While in the midst of self-awareness session, I started thinking about how The Golden Rule could really change the world if more people followed it. Spreading love and kindness to all can be contagious.
So how could I help in that cause? I mean, I am just a teacher blogger who typically shares about classroom organizational ideas. But, what if I shared something that was a vehicle for spreading kindness to teachers, who them shared with their students? Could that make an impact, even if it were a small ripple? I’d like to think if this small activity makes even one child smile, then it truly has served it’s purpose.
Student Practice in Spreading Kindness
I’d like to believe everyone is born with kindness in their hearts, but as we get older, some are not exposed to it as much as others. Having kindness in acts and words modeled for a child will be a key factor in whether that child continues to be kind to others when no one is watching. When the student is not seeing those acts of kindness or hearing words of encouragement, it becomes hard for that child to know how to spread kindness to others. Just like watching a caregiver cooking a traditional meal – there is no recipe needed – you just know how to do it.
In this case, the child hasn’t been exposed to the “recipe” for spreading kindness enough to have it ingrained. Maybe he or she just needs he practice.
Here is a fun classroom game which doesn’t require fancy equipment or a ton of time.
The Nice Dice Game
This game is appropriate for students grades 2 and up. It could still be played with younger students if you did it as a class activity where you rolled the die and explained what students should be sharing with their partners.

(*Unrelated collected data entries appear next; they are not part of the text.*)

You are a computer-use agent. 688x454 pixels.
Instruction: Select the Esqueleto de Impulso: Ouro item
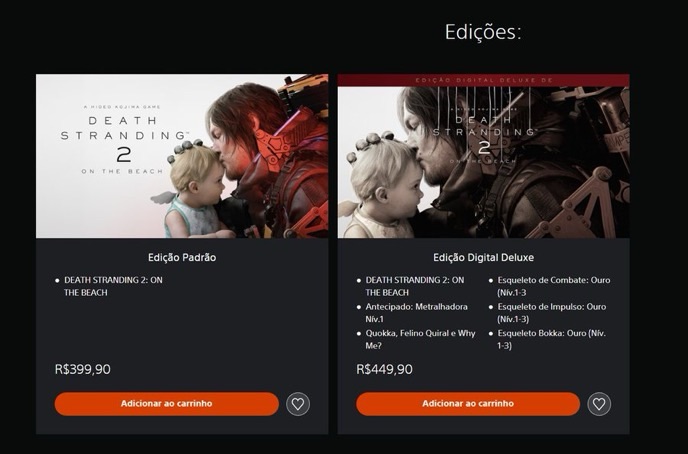click(x=551, y=313)
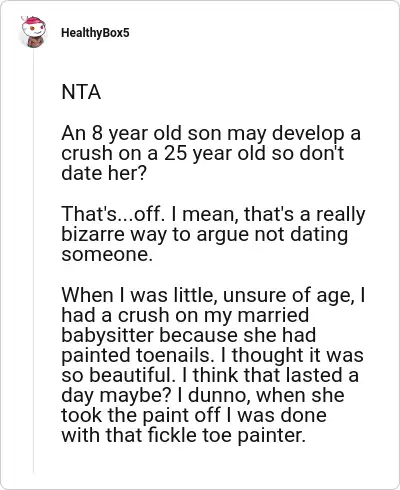Click the phrase "painted toenails"
Viewport: 400px width, 490px height.
point(136,355)
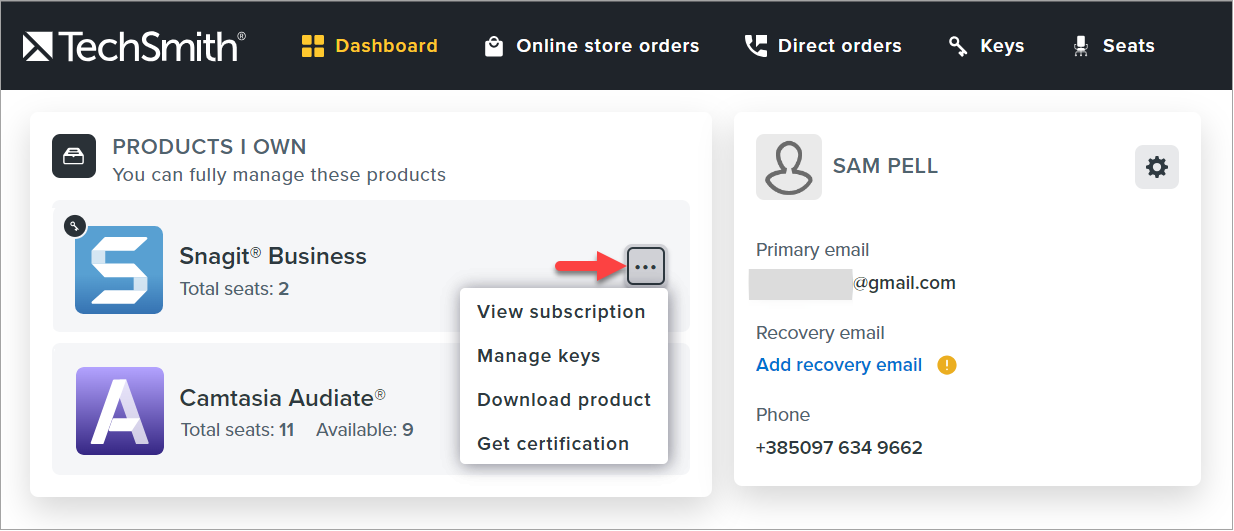Navigate to the Seats tab

coord(1113,46)
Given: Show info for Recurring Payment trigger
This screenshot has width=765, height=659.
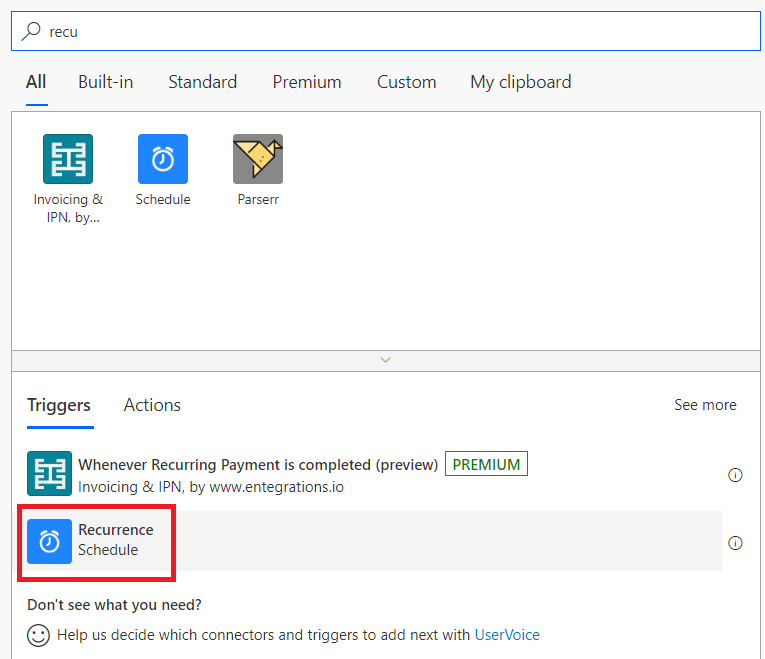Looking at the screenshot, I should pos(735,475).
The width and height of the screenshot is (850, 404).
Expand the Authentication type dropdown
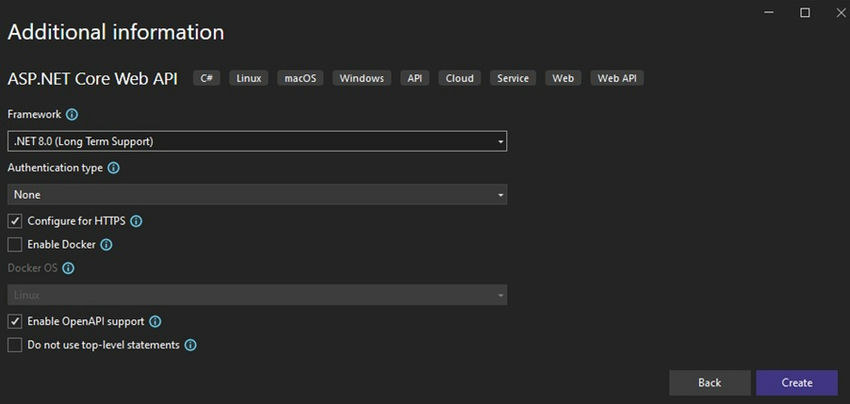(257, 194)
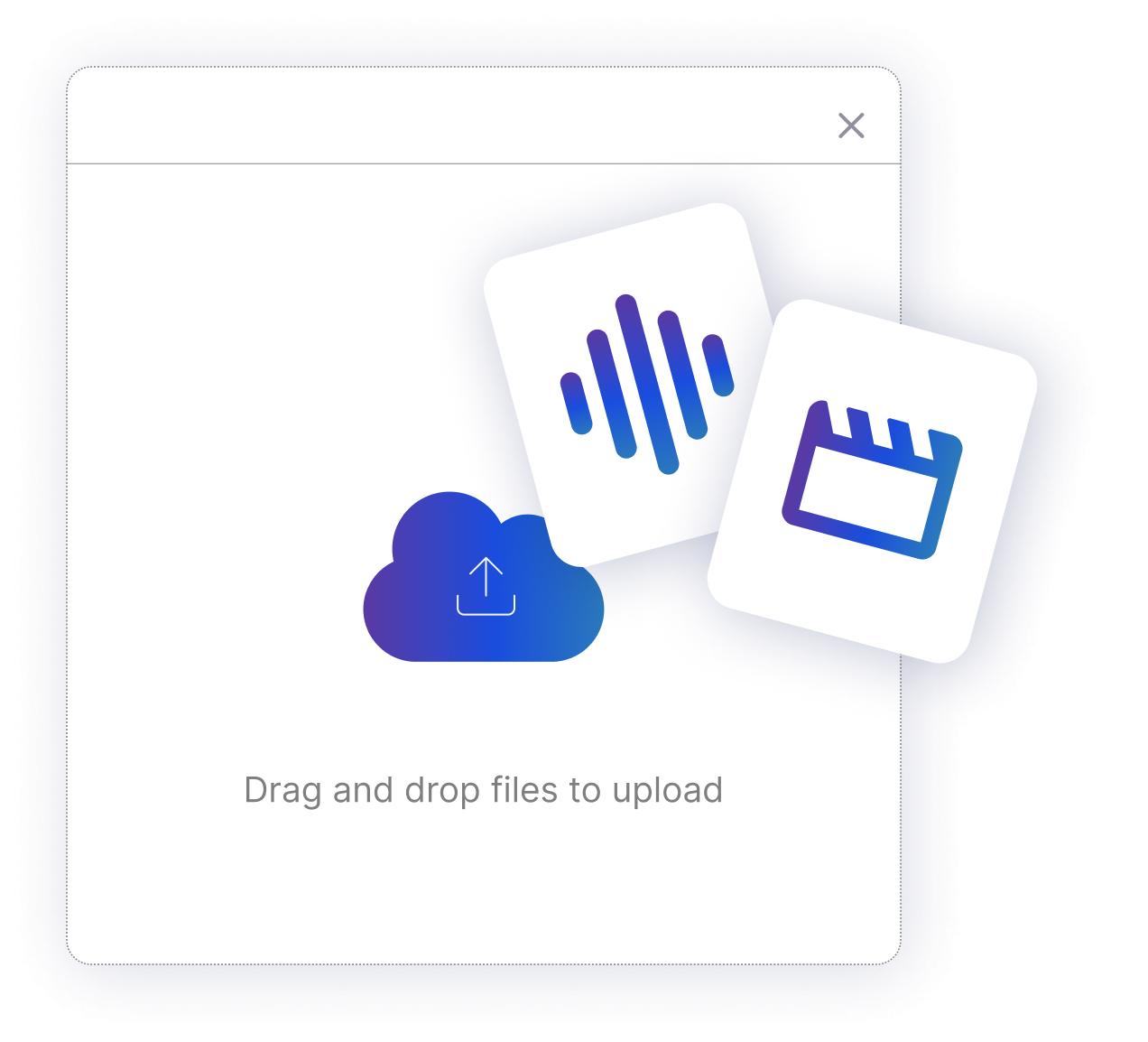
Task: Close the upload dialog with the X
Action: 851,126
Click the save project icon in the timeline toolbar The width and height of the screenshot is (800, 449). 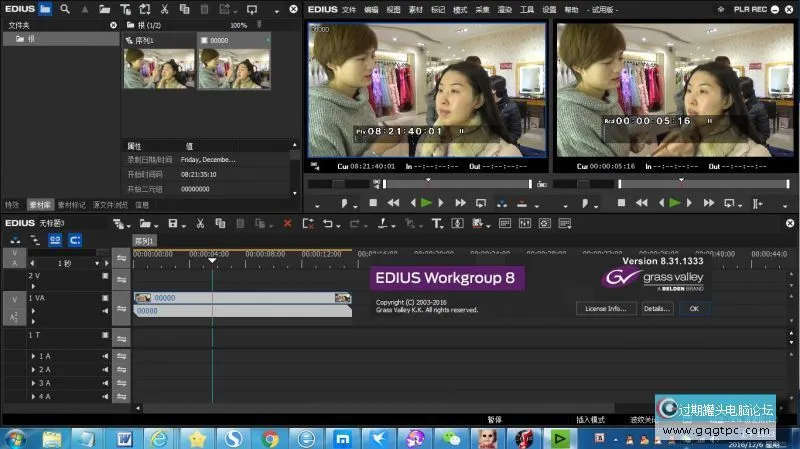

Supplies needed include 1 die and one paper for each student pairing. Personally, I would save on paper and print enough sheets and laminate them for repeated use over and over.
How to group your students?
I prefer something simple like having students tiptoe around the room while I play music. When the music stops, their partner is the person closest to them. Pair up any outliers and they can begin. The game can be played as long as you like. If a student gets the same question, they can provide a different answer than the first time.
Pay-It-Forward Kindness just may set off a chain reaction with your students. Or it may make one student in the room smile. I would be tickled to hear about either! Please make sure to leave me a comment to let me know.
Enjoy the free game download below!
This post originally appeared at Organized Classroom.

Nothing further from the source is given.